_What to produce_
A single number is the answer: the count of lines in these records with "September" in them.

◆ ◆ ◆ ◆ ◆ ◆ ◆

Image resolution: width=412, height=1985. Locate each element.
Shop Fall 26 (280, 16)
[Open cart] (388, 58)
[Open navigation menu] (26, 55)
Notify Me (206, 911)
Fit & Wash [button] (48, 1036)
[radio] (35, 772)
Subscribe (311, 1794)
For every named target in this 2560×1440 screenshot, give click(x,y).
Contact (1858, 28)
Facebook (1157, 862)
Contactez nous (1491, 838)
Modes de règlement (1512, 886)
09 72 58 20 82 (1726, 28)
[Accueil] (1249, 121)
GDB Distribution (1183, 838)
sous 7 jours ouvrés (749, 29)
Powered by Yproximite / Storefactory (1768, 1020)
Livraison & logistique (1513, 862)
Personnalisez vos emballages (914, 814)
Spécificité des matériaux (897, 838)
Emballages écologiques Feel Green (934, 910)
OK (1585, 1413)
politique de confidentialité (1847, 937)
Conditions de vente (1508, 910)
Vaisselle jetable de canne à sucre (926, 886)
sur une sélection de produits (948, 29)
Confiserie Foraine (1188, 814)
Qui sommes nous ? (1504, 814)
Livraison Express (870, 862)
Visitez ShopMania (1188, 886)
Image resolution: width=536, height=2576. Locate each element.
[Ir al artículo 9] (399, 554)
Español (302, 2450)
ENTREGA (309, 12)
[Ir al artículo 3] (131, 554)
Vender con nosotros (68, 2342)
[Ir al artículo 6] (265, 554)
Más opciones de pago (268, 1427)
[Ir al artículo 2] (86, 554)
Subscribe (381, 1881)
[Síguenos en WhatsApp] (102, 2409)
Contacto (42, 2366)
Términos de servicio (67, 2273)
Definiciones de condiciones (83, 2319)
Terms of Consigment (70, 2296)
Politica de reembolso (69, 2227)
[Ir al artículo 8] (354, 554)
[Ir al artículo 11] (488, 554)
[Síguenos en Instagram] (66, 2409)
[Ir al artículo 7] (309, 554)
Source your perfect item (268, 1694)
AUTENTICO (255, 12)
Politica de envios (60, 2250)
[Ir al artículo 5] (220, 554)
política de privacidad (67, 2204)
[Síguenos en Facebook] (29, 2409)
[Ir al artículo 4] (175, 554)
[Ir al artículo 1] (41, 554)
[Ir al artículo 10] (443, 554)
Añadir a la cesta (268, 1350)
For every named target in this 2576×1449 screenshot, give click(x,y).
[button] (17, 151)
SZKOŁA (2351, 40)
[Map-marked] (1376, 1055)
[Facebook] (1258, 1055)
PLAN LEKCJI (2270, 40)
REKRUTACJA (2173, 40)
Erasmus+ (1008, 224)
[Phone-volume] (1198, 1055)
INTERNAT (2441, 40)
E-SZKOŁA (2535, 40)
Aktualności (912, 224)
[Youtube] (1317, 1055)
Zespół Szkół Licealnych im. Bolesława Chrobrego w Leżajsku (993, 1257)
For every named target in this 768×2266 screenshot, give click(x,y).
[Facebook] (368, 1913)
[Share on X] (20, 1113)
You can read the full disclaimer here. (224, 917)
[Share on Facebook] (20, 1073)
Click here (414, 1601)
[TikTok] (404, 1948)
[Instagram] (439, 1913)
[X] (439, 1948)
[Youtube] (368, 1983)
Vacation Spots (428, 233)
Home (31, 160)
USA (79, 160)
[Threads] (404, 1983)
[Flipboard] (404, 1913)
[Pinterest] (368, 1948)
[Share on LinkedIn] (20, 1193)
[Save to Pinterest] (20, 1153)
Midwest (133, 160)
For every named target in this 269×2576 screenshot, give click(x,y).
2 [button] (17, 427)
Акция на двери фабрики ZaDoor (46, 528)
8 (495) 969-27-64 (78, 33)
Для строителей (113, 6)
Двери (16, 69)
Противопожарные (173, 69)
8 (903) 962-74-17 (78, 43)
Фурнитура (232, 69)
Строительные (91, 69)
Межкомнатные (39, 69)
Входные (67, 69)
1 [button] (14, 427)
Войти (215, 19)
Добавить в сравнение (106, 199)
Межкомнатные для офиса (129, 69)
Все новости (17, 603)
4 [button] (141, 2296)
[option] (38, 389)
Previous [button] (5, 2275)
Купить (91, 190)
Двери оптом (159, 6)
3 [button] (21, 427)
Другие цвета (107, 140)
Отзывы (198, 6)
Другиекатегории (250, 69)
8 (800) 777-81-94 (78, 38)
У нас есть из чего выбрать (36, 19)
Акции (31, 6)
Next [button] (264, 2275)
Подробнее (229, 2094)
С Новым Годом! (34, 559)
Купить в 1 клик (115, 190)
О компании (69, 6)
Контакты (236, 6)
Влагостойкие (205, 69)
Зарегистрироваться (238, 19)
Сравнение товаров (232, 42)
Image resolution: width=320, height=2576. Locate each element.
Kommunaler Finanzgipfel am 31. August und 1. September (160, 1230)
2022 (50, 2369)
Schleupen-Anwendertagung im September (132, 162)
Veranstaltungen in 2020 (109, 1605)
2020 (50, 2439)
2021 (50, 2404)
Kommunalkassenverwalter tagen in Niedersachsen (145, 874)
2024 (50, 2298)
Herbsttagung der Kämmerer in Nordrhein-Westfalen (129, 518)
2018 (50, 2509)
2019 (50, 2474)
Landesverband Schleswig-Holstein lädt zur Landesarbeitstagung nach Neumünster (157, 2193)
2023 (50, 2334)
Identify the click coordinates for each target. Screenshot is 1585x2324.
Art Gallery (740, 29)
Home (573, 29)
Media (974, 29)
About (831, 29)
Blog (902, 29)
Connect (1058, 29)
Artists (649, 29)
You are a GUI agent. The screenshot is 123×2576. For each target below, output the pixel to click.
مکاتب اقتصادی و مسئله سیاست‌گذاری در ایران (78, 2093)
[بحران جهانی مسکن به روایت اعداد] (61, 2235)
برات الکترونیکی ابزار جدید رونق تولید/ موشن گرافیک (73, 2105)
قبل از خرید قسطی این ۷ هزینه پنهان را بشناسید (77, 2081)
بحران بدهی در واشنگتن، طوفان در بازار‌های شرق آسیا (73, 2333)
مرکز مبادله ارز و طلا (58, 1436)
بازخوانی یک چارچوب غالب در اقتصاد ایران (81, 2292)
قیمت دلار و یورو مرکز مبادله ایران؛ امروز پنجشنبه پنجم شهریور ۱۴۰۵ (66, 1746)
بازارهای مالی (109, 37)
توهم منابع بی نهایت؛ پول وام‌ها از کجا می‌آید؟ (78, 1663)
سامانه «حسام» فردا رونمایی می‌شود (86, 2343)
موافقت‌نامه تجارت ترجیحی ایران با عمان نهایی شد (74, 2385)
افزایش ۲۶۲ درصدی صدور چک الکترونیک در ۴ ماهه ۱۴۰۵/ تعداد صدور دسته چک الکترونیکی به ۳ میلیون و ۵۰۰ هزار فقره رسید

◆ ◆ ◆ ◆ ◆ ◆ ◆

_Result for this exercise_
2